**SHORT TASK**:
Update the data below by swapping every "screenshot" for "screen capture", leaving all other wording as it is. Leave the pictures out of your answer.

== RAW RECORDS ==

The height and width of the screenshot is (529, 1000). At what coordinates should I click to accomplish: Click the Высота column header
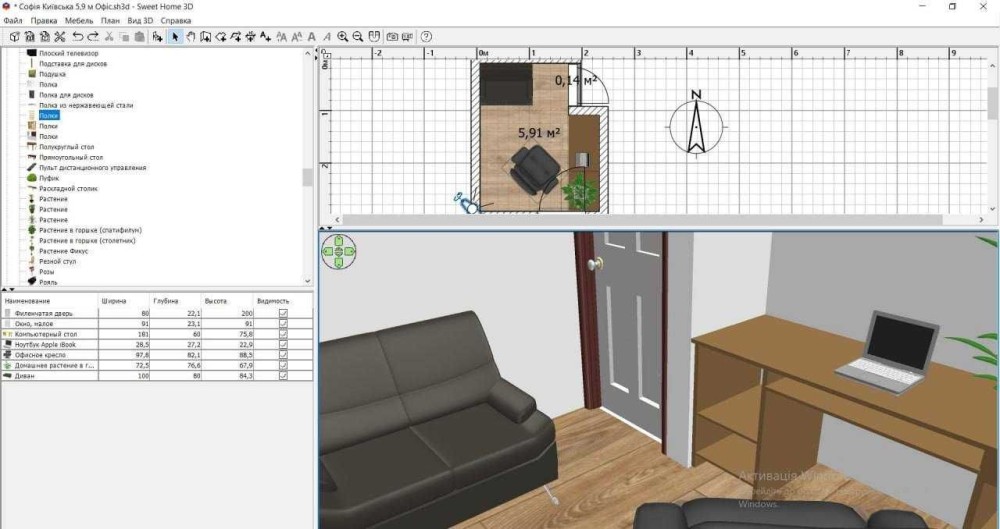[215, 300]
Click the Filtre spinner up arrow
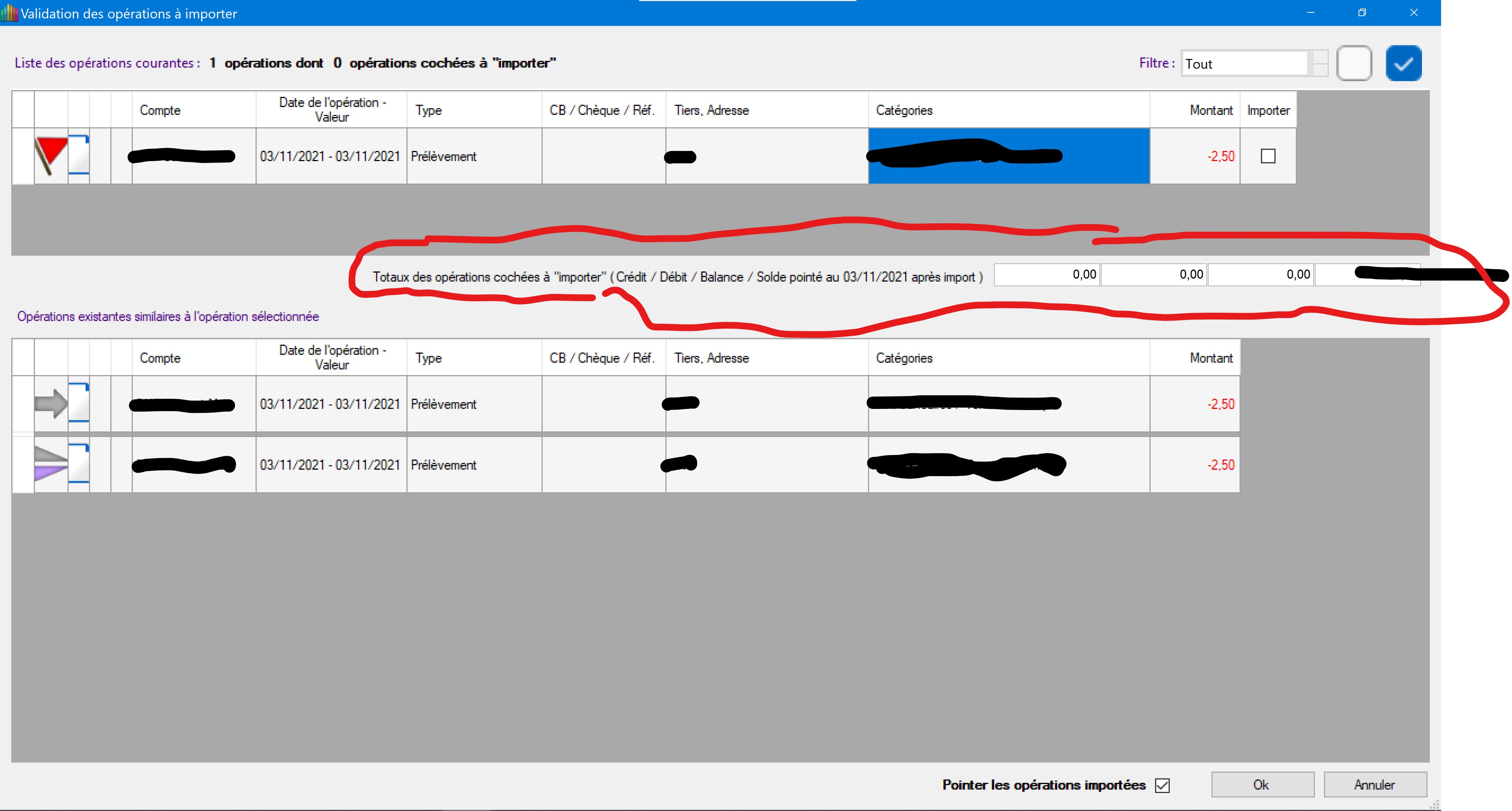Viewport: 1512px width, 811px height. tap(1320, 57)
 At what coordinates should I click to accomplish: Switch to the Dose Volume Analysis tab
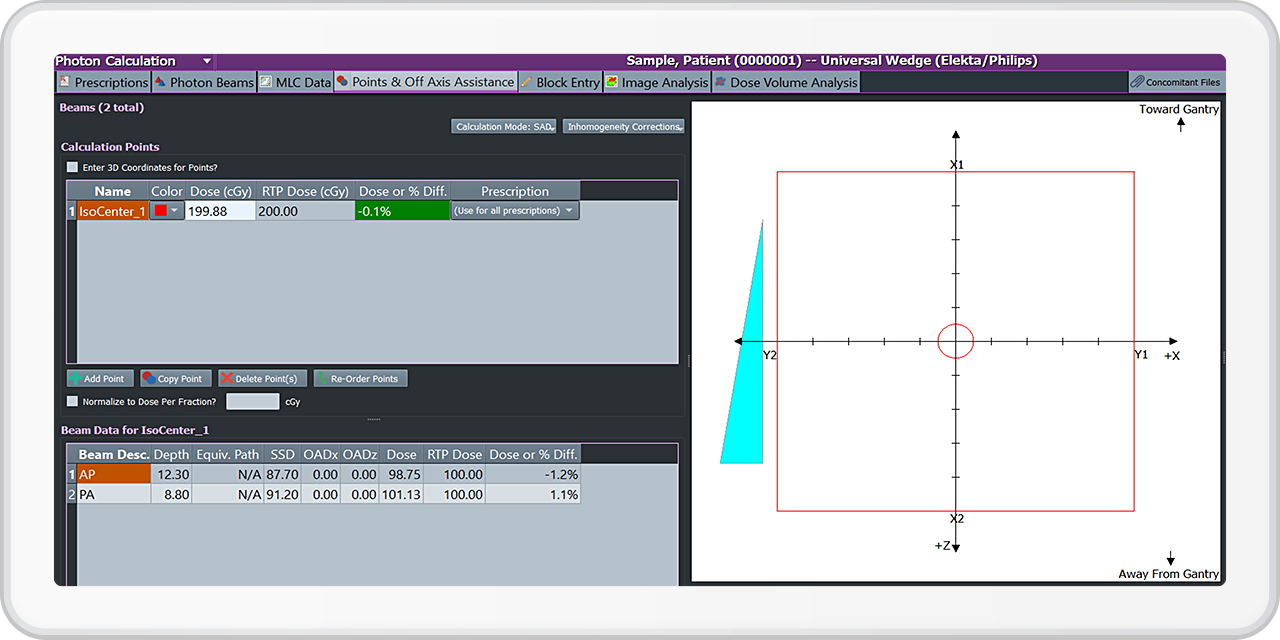click(x=793, y=82)
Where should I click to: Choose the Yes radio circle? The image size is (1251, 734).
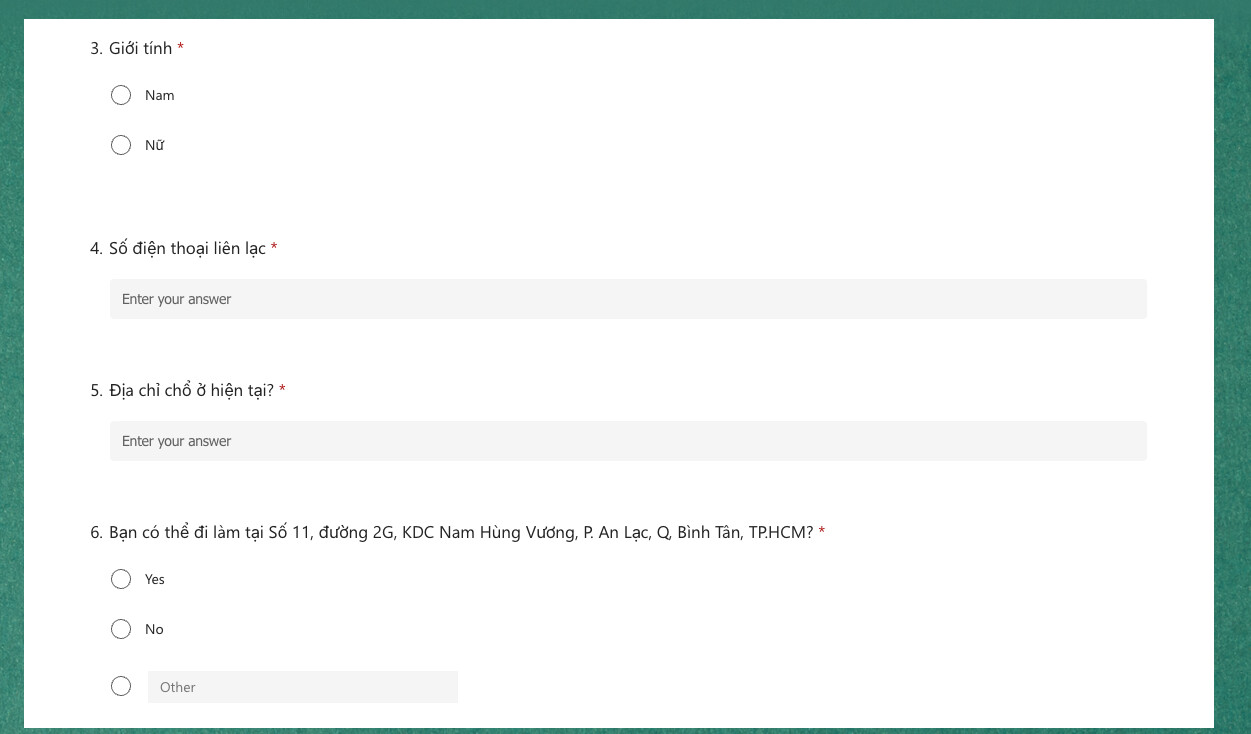(121, 579)
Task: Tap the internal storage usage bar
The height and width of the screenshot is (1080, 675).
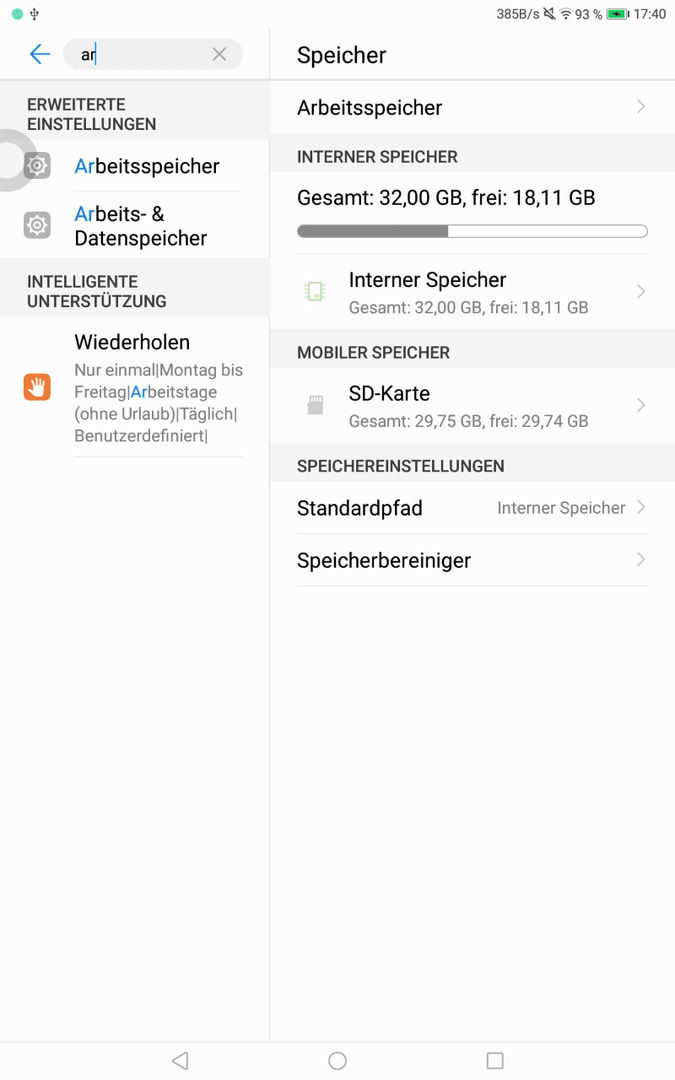Action: tap(472, 231)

===

**OUTPUT**:
The height and width of the screen capture is (529, 1000). At what coordinates should I click to accomplish: Click the Высота column header
[215, 300]
Click the Filtre spinner up arrow
Viewport: 1512px width, 811px height. tap(1320, 57)
 At what coordinates should I click to accomplish: Switch to the Dose Volume Analysis tab
click(x=793, y=82)
Where should I click to: Choose the Yes radio circle? The image size is (1251, 734).
(121, 579)
Task: Tap the internal storage usage bar
The height and width of the screen capture is (1080, 675).
Action: tap(472, 231)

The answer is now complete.